(Selected extract begins)
[PATCH] D22317: Codegen: Tail Merge: Be less aggressive with special cases.

Wed Jul 13 16:32:09 PDT 2016

davidxl added inline comments.

================
Comment at: lib/CodeGen/BranchFolding.cpp:621
@@ -621,1 +620,3 @@
+  // when SuccBB is the only successor.
+  if ((MBB1 == PredBB || MBB2 == PredBB) && MBB1->succ_size() == 1) {
     MachineBasicBlock::iterator I;
----------------
iteratee wrote:
> davidxl wrote:
> > davidxl wrote:
> > > This looks fine but should it be done only in layout mode?
> > looks like if you merge this patch back to D18226 with a slight modification like this:
> > 
> >   if ((MBB1 == PredBB || MBB2 == PredBB) && (MBB1->succ_size() == 1 || !AfterPlacement)) {
> > 
> > }
> > 
> > D18226 will be good to go in .
> No, I don't think it should be only layout mode.
> rdf-copy is a good example of why. Without this patch:
> 
> 
>     foo:                                    // @foo
>     // BB#0:                                // %entry
>             {
>                             r1 = #0 ; jump .LBB0_2
>         }
>              .p2align        4
>      .LBB0_1:                                // %while.cond
>                                              //   in Loop: Header=BB0_2 Depth=1
>              {
>                              r1 = r0
>                              r0 = memw(r0 + #0)
>              }
>      .LBB0_2:                                // %while.cond
>                                              // =>This Inner Loop Header: Depth=1
>              {
>                              if (p0.new) r0 = r1
>                              p0 = cmp.eq(r0, #0)
>                              if (p0.new) jumpr:nt r31
>              }
>              {
>                              jump .LBB0_1
>              }
> 
> Note the loop is 3 packets long. Now with the patch:
>      foo:                                    // @foo
>      // BB#0:                                // %entry
>              {
>                              r1 = #0
>                              p0 = cmp.eq(r0, #0)
>              }
>              {
>                              if (p0) r0 = r1
>                              if (p0) jumpr:nt r31
>              }
>              .p2align        4
>      .LBB0_1:                                // %while.cond
>                                              // =>This Inner Loop Header: Depth=1
>              {
>                              r1 = r0
>                              r0 = memw(r0 + #0)
>                              if (!cmp.eq(r0.new, #0)) jump:t .LBB0_1
>              }
>      // BB#2:                                // %if.end
>              {
>                              r0 = r1
>                              jumpr r31
>              }
> Now the loop is one packet long.
> There are other cases where unanalyzable fallthrough prevents duplication, but we avoid the problem completely by not merging.
But this fix is over-generalized 

The root cause of the problem in that test is that one of tail sequence is in a loop while the other is not. I think this can only happen for loop top-testing and bottom testing, so it seems to me a better general fix is to check if MBB1 or MBB2 dominates the other.


Repository:
  rL LLVM

http://reviews.llvm.org/D22317
(Selected extract ends)
Required work |
Answer the following about the review thread above.
(a) At which file and line is the inline comment placed?
(b) How many packets long is the loop without the patch, and how many with it?
(c) What does davidxl identify as the root cause of the problem in the test?
(Provided data begins)
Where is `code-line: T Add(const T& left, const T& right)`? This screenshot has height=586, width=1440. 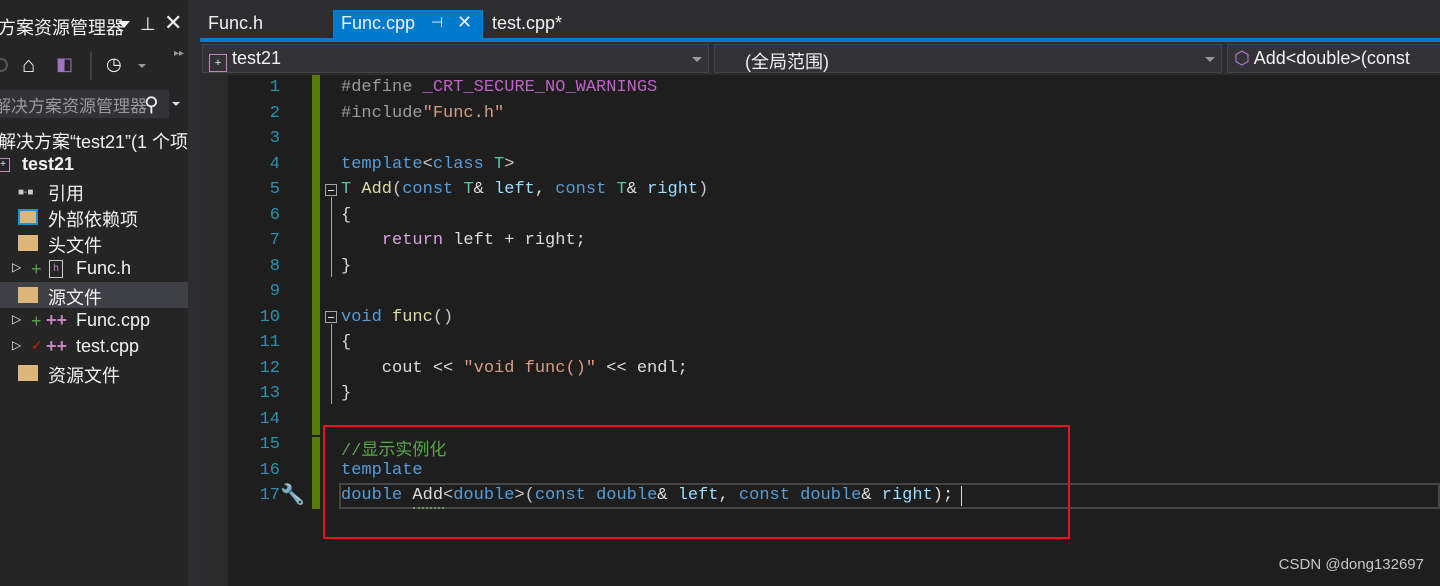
(Provided data ends)
Written response |
(a) lib/CodeGen/BranchFolding.cpp, line 621.
(b) Three packets without the patch, and one packet with it.
(c) One of the tail sequences is in a loop while the other is not.